(Stored items)
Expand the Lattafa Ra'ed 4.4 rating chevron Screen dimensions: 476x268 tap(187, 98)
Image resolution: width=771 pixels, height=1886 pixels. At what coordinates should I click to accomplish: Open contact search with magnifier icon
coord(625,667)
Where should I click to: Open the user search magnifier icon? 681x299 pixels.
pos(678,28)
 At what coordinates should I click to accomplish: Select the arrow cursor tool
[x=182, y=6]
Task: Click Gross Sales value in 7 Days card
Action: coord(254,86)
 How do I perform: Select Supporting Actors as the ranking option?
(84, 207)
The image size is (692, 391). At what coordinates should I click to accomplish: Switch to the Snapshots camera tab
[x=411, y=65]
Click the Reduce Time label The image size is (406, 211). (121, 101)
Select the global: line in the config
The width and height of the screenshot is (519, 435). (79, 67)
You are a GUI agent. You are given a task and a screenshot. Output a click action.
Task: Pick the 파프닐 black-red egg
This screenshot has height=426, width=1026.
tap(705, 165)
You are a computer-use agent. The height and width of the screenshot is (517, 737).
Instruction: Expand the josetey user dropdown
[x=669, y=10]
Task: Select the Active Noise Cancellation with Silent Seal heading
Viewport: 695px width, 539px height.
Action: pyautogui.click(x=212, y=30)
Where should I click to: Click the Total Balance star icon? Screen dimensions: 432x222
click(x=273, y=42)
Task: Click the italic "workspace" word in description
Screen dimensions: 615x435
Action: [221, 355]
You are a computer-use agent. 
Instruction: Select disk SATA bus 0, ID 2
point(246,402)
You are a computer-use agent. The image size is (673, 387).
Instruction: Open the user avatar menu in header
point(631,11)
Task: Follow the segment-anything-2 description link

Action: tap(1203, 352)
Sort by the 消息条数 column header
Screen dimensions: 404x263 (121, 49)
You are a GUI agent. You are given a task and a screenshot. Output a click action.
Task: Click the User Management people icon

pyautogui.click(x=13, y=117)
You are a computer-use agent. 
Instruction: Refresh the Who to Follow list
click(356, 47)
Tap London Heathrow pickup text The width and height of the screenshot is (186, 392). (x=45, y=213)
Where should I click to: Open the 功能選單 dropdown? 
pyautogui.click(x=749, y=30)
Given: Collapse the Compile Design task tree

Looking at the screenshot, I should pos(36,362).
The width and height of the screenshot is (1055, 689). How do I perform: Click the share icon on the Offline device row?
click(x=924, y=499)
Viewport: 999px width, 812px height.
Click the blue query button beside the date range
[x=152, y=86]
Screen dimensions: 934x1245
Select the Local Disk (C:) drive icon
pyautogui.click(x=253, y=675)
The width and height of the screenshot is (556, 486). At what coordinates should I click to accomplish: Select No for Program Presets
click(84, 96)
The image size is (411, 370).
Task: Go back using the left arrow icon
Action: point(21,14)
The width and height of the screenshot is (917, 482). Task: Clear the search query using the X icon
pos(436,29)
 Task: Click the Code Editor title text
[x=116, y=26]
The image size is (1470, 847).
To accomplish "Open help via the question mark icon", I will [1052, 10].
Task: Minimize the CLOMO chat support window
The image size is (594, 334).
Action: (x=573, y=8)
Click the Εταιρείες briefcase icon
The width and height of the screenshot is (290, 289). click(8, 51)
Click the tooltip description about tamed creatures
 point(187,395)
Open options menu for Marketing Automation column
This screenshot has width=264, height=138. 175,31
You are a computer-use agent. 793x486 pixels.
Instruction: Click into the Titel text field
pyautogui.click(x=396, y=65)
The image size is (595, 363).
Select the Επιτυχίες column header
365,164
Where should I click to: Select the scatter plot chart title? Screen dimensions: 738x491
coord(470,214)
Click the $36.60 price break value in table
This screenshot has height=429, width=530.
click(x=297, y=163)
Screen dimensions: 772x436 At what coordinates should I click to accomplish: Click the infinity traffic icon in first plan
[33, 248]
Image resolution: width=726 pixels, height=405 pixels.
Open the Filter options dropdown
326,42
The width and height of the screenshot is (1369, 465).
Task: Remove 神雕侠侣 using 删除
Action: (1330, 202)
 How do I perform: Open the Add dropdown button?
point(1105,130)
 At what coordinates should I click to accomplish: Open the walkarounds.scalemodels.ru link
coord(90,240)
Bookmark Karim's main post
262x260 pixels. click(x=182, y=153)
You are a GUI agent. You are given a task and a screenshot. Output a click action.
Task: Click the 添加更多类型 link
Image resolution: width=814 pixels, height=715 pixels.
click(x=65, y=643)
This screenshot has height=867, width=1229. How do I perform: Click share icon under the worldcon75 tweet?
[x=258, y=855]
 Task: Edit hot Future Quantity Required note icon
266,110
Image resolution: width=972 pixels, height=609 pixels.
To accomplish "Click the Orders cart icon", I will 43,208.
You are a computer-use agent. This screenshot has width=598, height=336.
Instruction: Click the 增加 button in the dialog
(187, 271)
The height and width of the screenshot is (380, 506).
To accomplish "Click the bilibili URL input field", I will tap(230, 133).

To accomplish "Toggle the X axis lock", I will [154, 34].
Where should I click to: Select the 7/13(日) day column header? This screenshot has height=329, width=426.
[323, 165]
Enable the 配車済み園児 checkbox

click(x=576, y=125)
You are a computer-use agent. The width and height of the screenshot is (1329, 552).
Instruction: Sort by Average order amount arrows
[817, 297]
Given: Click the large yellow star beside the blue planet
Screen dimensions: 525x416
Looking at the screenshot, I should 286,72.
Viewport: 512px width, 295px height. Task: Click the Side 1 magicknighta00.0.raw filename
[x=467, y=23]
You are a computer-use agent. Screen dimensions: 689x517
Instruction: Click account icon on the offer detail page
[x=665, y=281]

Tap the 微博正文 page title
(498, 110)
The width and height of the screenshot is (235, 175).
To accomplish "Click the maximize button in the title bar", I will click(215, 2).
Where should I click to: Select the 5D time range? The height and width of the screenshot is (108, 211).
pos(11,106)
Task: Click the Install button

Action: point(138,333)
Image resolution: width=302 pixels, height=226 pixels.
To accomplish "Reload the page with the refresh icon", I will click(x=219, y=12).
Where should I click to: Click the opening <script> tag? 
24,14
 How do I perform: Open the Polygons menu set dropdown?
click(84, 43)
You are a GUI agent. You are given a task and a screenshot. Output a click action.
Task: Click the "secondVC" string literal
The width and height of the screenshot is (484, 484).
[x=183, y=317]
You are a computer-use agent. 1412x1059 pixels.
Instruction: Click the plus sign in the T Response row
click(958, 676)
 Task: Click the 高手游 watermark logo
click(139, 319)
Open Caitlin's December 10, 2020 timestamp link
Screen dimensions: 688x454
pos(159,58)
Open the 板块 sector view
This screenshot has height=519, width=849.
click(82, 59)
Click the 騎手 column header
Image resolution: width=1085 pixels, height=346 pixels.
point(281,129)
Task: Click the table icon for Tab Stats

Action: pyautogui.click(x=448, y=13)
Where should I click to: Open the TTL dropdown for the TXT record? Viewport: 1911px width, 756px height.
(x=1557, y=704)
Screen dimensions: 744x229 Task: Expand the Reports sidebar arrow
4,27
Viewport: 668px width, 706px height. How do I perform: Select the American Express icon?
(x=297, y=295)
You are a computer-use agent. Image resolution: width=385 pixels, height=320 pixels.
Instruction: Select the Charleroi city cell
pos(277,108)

Task statement: All records shown above must be set down again verbatim.

Written solution:
Expand the Lattafa Ra'ed 4.4 rating chevron Screen dimensions: 476x268 tap(187, 98)
Image resolution: width=771 pixels, height=1886 pixels. At what coordinates should I click to accomplish: Open contact search with magnifier icon
coord(625,667)
Where should I click to: Open the user search magnifier icon? 681x299 pixels.
pos(678,28)
 At what coordinates should I click to accomplish: Select the arrow cursor tool
[x=182, y=6]
Task: Click Gross Sales value in 7 Days card
Action: coord(254,86)
 How do I perform: Select Supporting Actors as the ranking option?
(84, 207)
The image size is (692, 391). At what coordinates should I click to accomplish: Switch to the Snapshots camera tab
[x=411, y=65]
Click the Reduce Time label The image size is (406, 211). (121, 101)
Select the global: line in the config
The width and height of the screenshot is (519, 435). (79, 67)
You are a GUI agent. You are given a task and a screenshot. Output a click action.
Task: Pick the 파프닐 black-red egg
This screenshot has height=426, width=1026.
tap(705, 165)
You are a computer-use agent. The height and width of the screenshot is (517, 737).
Instruction: Expand the josetey user dropdown
[x=669, y=10]
Task: Select the Active Noise Cancellation with Silent Seal heading
Viewport: 695px width, 539px height.
Action: pyautogui.click(x=212, y=30)
Where should I click to: Click the Total Balance star icon? Screen dimensions: 432x222
click(x=273, y=42)
Task: Click the italic "workspace" word in description
Screen dimensions: 615x435
Action: [221, 355]
You are a computer-use agent. 
Instruction: Select disk SATA bus 0, ID 2
point(246,402)
You are a computer-use agent. The image size is (673, 387).
Instruction: Open the user avatar menu in header
point(631,11)
Task: Follow the segment-anything-2 description link

Action: tap(1203, 352)
Sort by the 消息条数 column header
Screen dimensions: 404x263 (121, 49)
You are a GUI agent. You are given a task and a screenshot. Output a click action.
Task: Click the User Management people icon

pyautogui.click(x=13, y=117)
You are a computer-use agent. 
Instruction: Refresh the Who to Follow list
click(356, 47)
Tap London Heathrow pickup text The width and height of the screenshot is (186, 392). (x=45, y=213)
Where should I click to: Open the 功能選單 dropdown? 
pyautogui.click(x=749, y=30)
Given: Collapse the Compile Design task tree

Looking at the screenshot, I should pos(36,362).
The width and height of the screenshot is (1055, 689). How do I perform: Click the share icon on the Offline device row?
click(x=924, y=499)
Viewport: 999px width, 812px height.
Click the blue query button beside the date range
[x=152, y=86]
Screen dimensions: 934x1245
Select the Local Disk (C:) drive icon
pyautogui.click(x=253, y=675)
The width and height of the screenshot is (556, 486). At what coordinates should I click to accomplish: Select No for Program Presets
click(84, 96)
The image size is (411, 370).
Task: Go back using the left arrow icon
Action: point(21,14)
The width and height of the screenshot is (917, 482). Task: Clear the search query using the X icon
pos(436,29)
 Task: Click the Code Editor title text
[x=116, y=26]
The image size is (1470, 847).
To accomplish "Open help via the question mark icon", I will [1052, 10].
Task: Minimize the CLOMO chat support window
The image size is (594, 334).
Action: (x=573, y=8)
Click the Εταιρείες briefcase icon
The width and height of the screenshot is (290, 289). click(8, 51)
Click the tooltip description about tamed creatures
 point(187,395)
Open options menu for Marketing Automation column
This screenshot has width=264, height=138. 175,31
You are a computer-use agent. 793x486 pixels.
Instruction: Click into the Titel text field
pyautogui.click(x=396, y=65)
The image size is (595, 363).
Select the Επιτυχίες column header
365,164
Where should I click to: Select the scatter plot chart title? Screen dimensions: 738x491
coord(470,214)
Click the $36.60 price break value in table
This screenshot has height=429, width=530.
click(x=297, y=163)
Screen dimensions: 772x436 At what coordinates should I click to accomplish: Click the infinity traffic icon in first plan
[33, 248]
Image resolution: width=726 pixels, height=405 pixels.
Open the Filter options dropdown
326,42
The width and height of the screenshot is (1369, 465).
Task: Remove 神雕侠侣 using 删除
Action: (1330, 202)
 How do I perform: Open the Add dropdown button?
point(1105,130)
 At what coordinates should I click to accomplish: Open the walkarounds.scalemodels.ru link
coord(90,240)
Bookmark Karim's main post
262x260 pixels. click(x=182, y=153)
You are a GUI agent. You are given a task and a screenshot. Output a click action.
Task: Click the 添加更多类型 link
Image resolution: width=814 pixels, height=715 pixels.
click(x=65, y=643)
This screenshot has height=867, width=1229. How do I perform: Click share icon under the worldcon75 tweet?
[x=258, y=855]
 Task: Edit hot Future Quantity Required note icon
266,110
Image resolution: width=972 pixels, height=609 pixels.
To accomplish "Click the Orders cart icon", I will 43,208.
You are a computer-use agent. This screenshot has width=598, height=336.
Instruction: Click the 增加 button in the dialog
(187, 271)
The height and width of the screenshot is (380, 506).
To accomplish "Click the bilibili URL input field", I will tap(230, 133).

To accomplish "Toggle the X axis lock", I will [154, 34].
Where should I click to: Select the 7/13(日) day column header? This screenshot has height=329, width=426.
[323, 165]
Enable the 配車済み園児 checkbox

click(x=576, y=125)
You are a computer-use agent. The width and height of the screenshot is (1329, 552).
Instruction: Sort by Average order amount arrows
[817, 297]
Given: Click the large yellow star beside the blue planet
Screen dimensions: 525x416
Looking at the screenshot, I should 286,72.
Viewport: 512px width, 295px height. Task: Click the Side 1 magicknighta00.0.raw filename
[x=467, y=23]
You are a computer-use agent. Screen dimensions: 689x517
Instruction: Click account icon on the offer detail page
[x=665, y=281]

Tap the 微博正文 page title
(498, 110)
The width and height of the screenshot is (235, 175).
To accomplish "Click the maximize button in the title bar", I will click(215, 2).
Where should I click to: Select the 5D time range? The height and width of the screenshot is (108, 211).
pos(11,106)
Task: Click the Install button

Action: point(138,333)
Image resolution: width=302 pixels, height=226 pixels.
To accomplish "Reload the page with the refresh icon", I will click(x=219, y=12).
Where should I click to: Click the opening <script> tag? 
24,14
 How do I perform: Open the Polygons menu set dropdown?
click(84, 43)
You are a GUI agent. You are given a task and a screenshot. Output a click action.
Task: Click the "secondVC" string literal
The width and height of the screenshot is (484, 484).
[x=183, y=317]
You are a computer-use agent. 1412x1059 pixels.
Instruction: Click the plus sign in the T Response row
click(958, 676)
 Task: Click the 高手游 watermark logo
click(139, 319)
Open Caitlin's December 10, 2020 timestamp link
Screen dimensions: 688x454
pos(159,58)
Open the 板块 sector view
This screenshot has height=519, width=849.
click(82, 59)
Click the 騎手 column header
Image resolution: width=1085 pixels, height=346 pixels.
point(281,129)
Task: Click the table icon for Tab Stats

Action: pyautogui.click(x=448, y=13)
Where should I click to: Open the TTL dropdown for the TXT record? Viewport: 1911px width, 756px height.
(x=1557, y=704)
Screen dimensions: 744x229 Task: Expand the Reports sidebar arrow
4,27
Viewport: 668px width, 706px height. How do I perform: Select the American Express icon?
(x=297, y=295)
You are a computer-use agent. Image resolution: width=385 pixels, height=320 pixels.
Instruction: Select the Charleroi city cell
pos(277,108)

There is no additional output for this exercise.